Text under study |
^^^^^^^^^^^^^^^^

Pradeau in his Numismatic History of Mexico tells us that there was rejoicing in the streets of Mexico City when the queen’s order was read in May of 1675. After the celebration, things did not move forward quickly. A year passed before in May of 1676 the viceroy of Nueva España, Fray Payo Enrique de Rivera, orders the Mexico City mint to strike a gold coinage in denominations of eight, four, two and one escudos. Three and a half years after the viceroy’s order there were still no gold coins being struck. Finally, at the very end of 1679, a gold coinage is announced. On 23 December 1679 the viceroy and members of the Audiencia visit the mint to witness the first striking of a Mexican gold coinage. In the last week of December the mint strikes 63 marks of gold, equivalent to 4,284 escudos. None of this first issue apparently was saved or has survived from circulation. We are told of no special strikings presented to the viceroy or sent back to Mariana and Carlos.

Several things are puzzling in this account, but the three and half year delay in implementing the viceroy’s order stands out. Colonial mints could be slow when they were ordered to do something they didn’t want to do (like mechanize), but they also could be quick when they wanted something to happen. Mexico City was Spain’s premier colonial mint and it had been producing a substantial silver coinage for a long time. No new building was needed to accommodate the gold coinage. Few or no new staff were needed initially. If it was felt that Martin López would do a better job than Bercerra in launching the gold coinage, López (assayer L) was in place by 1677. Not much new equipment was needed. Remember it was to be a gold cob coinage, not a milled coinage. New dies and punches had to be prepared, probably in Spain, but given the viceroy’s order of May 1676 to start the coinage, there must have been reason to expect that dies would shortly be available. Several things point to 1677 as the year the gold coinage was expected to begin. So what happened? It is very hard to imagine purely technical problems delaying Mexico City, the best Spanish colonial mint, for three and half years. We need to consider other possibilities.

^^^^^^^^^^^^^^^^

Stored data |

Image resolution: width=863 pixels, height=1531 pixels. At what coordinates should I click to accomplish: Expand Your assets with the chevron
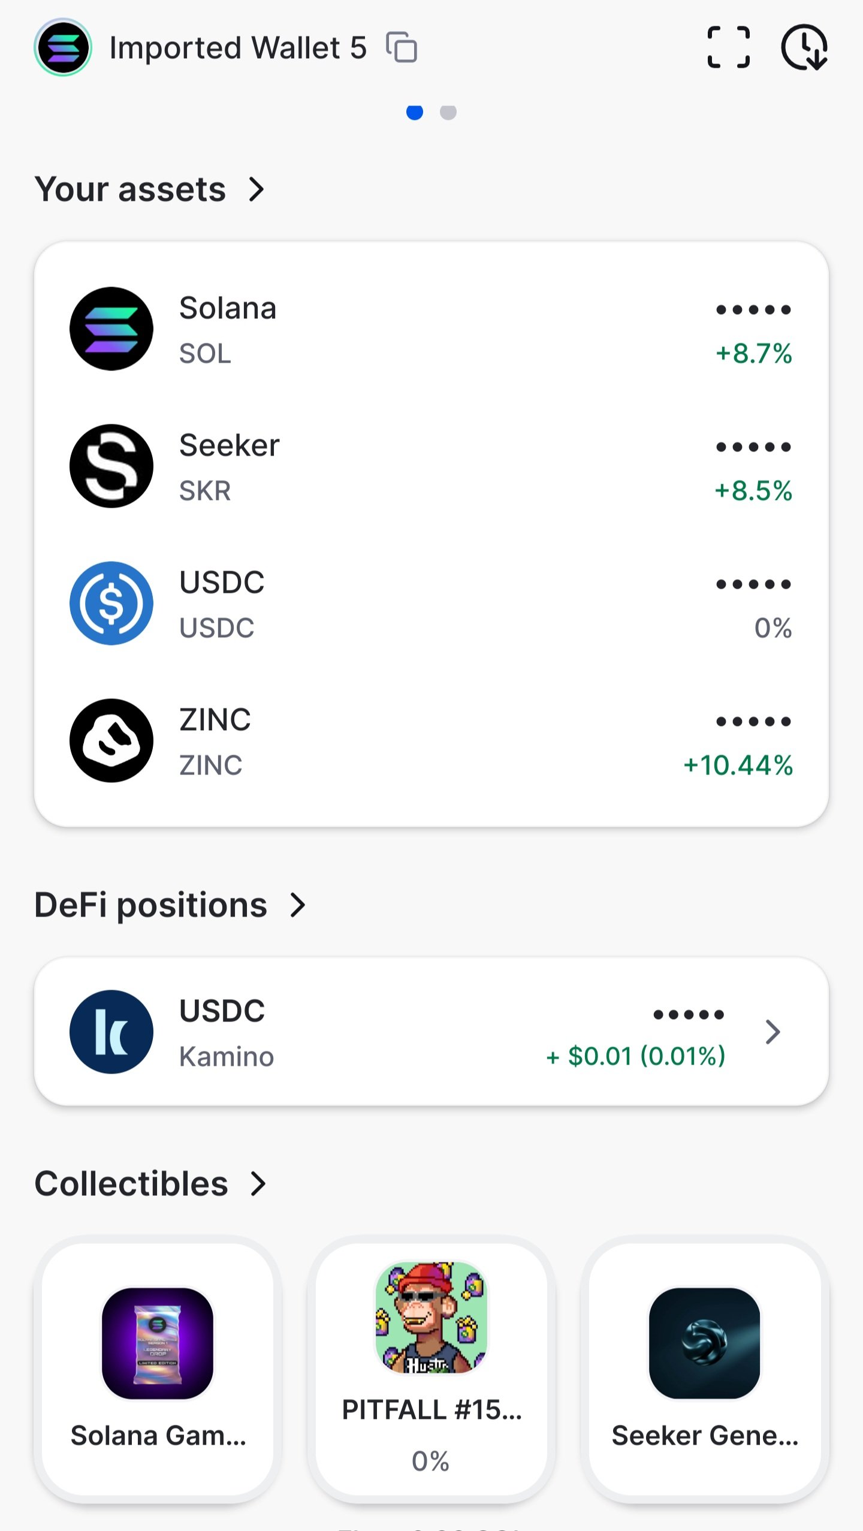point(257,189)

^^^^^^^^^^^^^^^^

Task brief | Continue the account of the delayed first gold coinage at the Mexico City mint from the point where it stops.

Solved exercise |
Juan Jose de AustriaIn November of 1675 Carlos’ regency officially ended, but the disabled 14-year-old king continued to cede control of the government to his mother. Mariana was opposed politically and sometimes militarily by the respected Spanish general Don Juan José de Austria, himself an illegitimate son of Philip IIII. In early 1677 Mariana lost control of the government to Don Juan José in the wake of a corruption scandal linked to one of her favorites. Mariana was exiled to Toledo, and Don Juan José took the reins of power, promising to reverse the corrupt and incompetent policies of Mariana’s regime. Among the policies that may well have fallen under immediate suspicion and been suspended was Mariana’s approval of a Mexican gold mint, especially since that approval seems to have been linked to one of Mariana’s corrupt favorites (Valenzuela). Don Juan José’s reformist regime came to a sudden and suspicious end with his death in September 1679. Mariana immediately returned to power, overturning Don Juan José’s reforms. A little over three months later the Mexican gold coinage was back on track. The circumstances of the late December mintage suggest a hasty start after an enforced delay. We can imagine a letter from Mariana arriving on a December aviso, pointedly asking the Mexican viceroy whether the coinage she had approved nearly five years ago was yet in production. If gold dies had been at the Mexico City mint since 1677 (but prohibited from use by Don Juan José), it would not have been difficult several weeks later to strike a small coinage. Even if the gold dies had been embargoed in Spain during Don Juan José’s term and just arrived on the aviso, it would have been possible to hastily press a few dies into service.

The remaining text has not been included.